-- START OF GIVEN DATA --

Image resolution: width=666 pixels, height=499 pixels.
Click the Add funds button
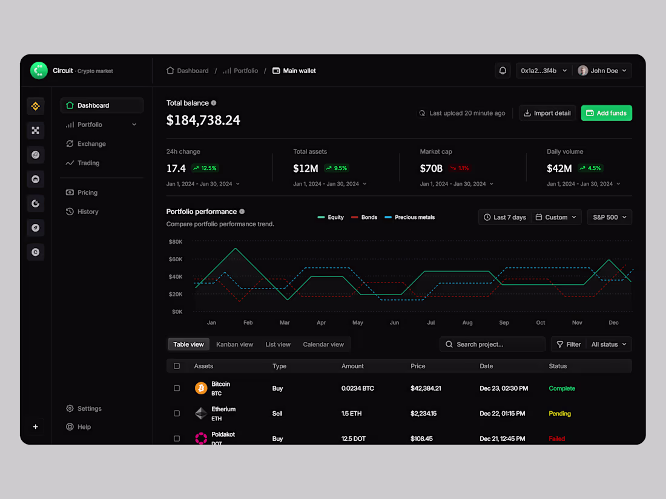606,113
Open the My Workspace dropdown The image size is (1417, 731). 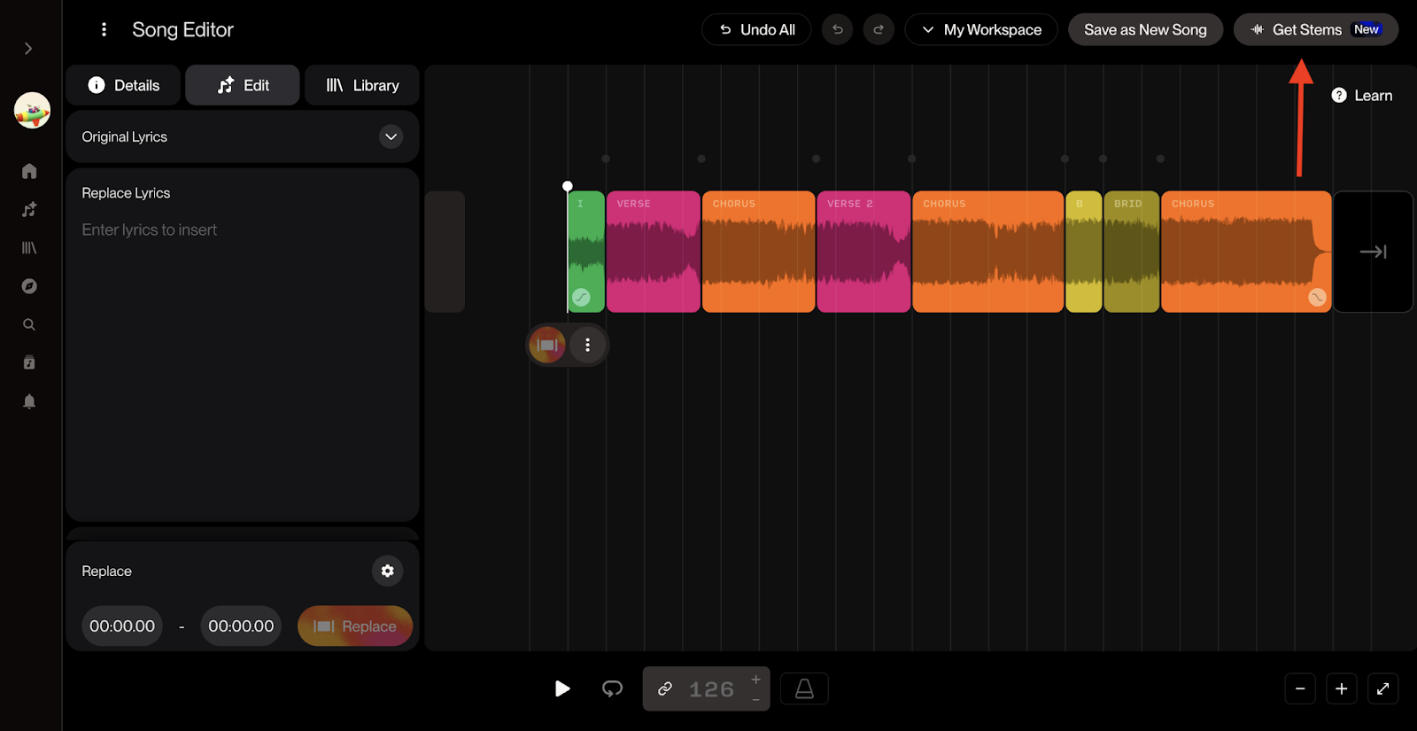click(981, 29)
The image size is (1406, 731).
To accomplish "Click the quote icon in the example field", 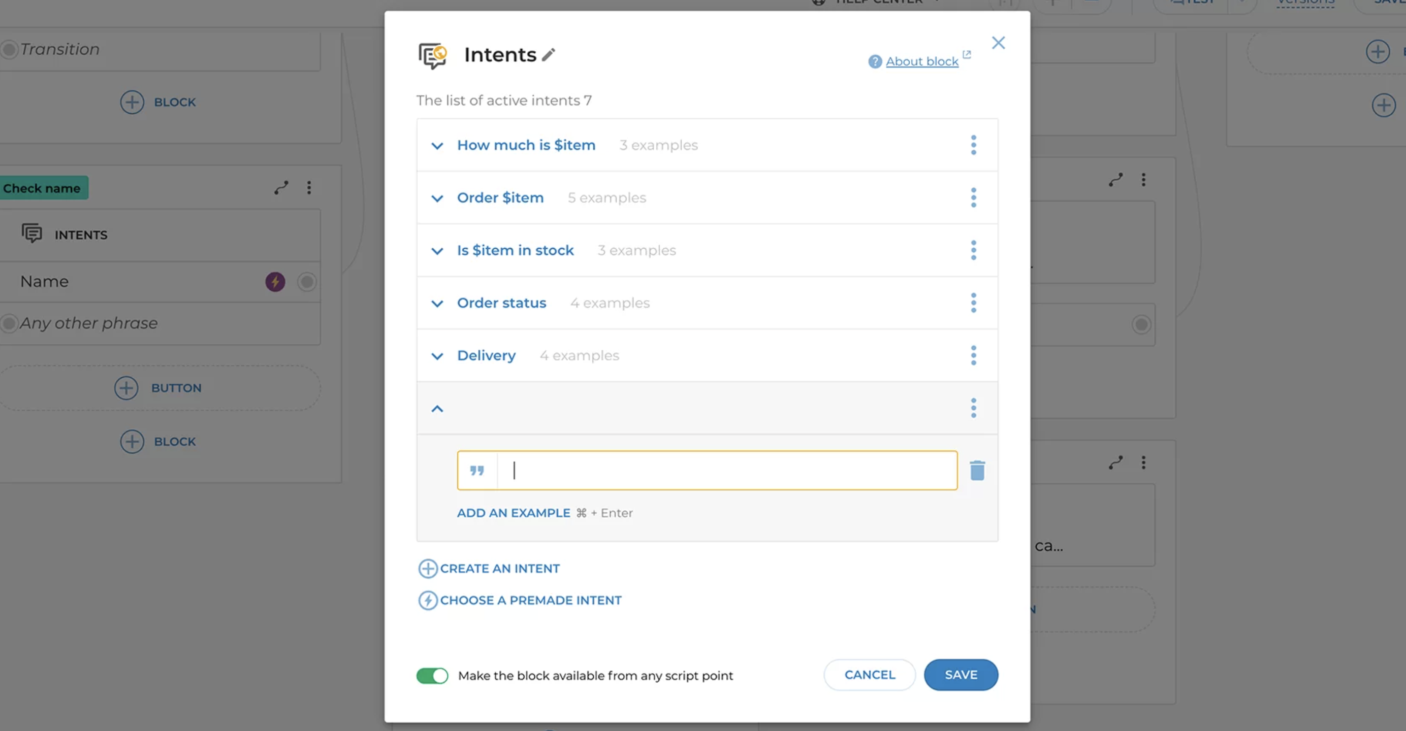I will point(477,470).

-- END OF GIVEN DATA --
-- START OF GIVEN DATA --

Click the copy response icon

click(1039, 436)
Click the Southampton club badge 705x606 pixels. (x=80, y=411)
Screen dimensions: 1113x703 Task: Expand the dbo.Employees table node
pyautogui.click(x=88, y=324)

-- END OF GIVEN DATA --

_TASK INSTRUCTIONS_
Rewrite the records starting at the line containing "Click the copy response icon" and ending at the line containing "pyautogui.click(x=88, y=324)" as a two-column CSV with the columns request and answer, one row per record and each value in a single quoted field with its line breaks replaced by spaces.

_THE SOLUTION_
request,answer
"Click the copy response icon","click(1039, 436)"
"Click the Southampton club badge 705x606 pixels.","(x=80, y=411)"
"Screen dimensions: 1113x703 Task: Expand the dbo.Employees table node","pyautogui.click(x=88, y=324)"